| WHAT TO PRODUCE |
Output the lines of the records below without any changes, starting at the line that contains "Viewport: 1212px width, 980px" and ending at the line that contains "Looking at the screenshot, I should click(1433, 743).", with both of those lines included.

| TASK INPUTS |
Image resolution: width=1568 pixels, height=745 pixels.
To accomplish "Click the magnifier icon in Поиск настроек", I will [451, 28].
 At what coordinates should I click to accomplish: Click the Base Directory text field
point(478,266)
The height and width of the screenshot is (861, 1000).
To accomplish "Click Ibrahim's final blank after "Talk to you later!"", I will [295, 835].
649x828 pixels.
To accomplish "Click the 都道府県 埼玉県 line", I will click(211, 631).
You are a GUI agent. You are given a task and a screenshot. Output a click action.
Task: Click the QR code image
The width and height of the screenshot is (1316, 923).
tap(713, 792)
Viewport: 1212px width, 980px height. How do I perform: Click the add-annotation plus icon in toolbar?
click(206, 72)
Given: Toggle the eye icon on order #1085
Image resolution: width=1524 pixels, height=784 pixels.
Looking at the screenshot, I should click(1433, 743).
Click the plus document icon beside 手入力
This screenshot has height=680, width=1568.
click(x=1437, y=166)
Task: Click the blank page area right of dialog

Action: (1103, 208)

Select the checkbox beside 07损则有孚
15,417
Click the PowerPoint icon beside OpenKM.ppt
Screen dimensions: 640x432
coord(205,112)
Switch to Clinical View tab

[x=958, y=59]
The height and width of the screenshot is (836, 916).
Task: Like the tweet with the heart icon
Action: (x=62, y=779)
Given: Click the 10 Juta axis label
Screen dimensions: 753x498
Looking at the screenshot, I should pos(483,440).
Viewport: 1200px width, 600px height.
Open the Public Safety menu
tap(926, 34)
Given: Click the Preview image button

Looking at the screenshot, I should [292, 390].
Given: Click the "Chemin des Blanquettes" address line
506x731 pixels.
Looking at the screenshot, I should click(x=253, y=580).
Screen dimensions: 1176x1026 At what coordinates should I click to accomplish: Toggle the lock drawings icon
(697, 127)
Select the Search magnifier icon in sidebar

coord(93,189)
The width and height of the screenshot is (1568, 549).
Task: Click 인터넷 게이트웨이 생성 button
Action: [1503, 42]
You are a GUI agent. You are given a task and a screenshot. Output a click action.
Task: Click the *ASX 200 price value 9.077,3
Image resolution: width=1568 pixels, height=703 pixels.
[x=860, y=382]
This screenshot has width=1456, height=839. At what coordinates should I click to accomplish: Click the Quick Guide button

| REPLY |
Viewport: 1212px width, 980px height. How do I perform: Click the add-annotation plus icon in toolbar?
click(206, 72)
Given: Toggle the eye icon on order #1085
Image resolution: width=1524 pixels, height=784 pixels.
Looking at the screenshot, I should click(1433, 743).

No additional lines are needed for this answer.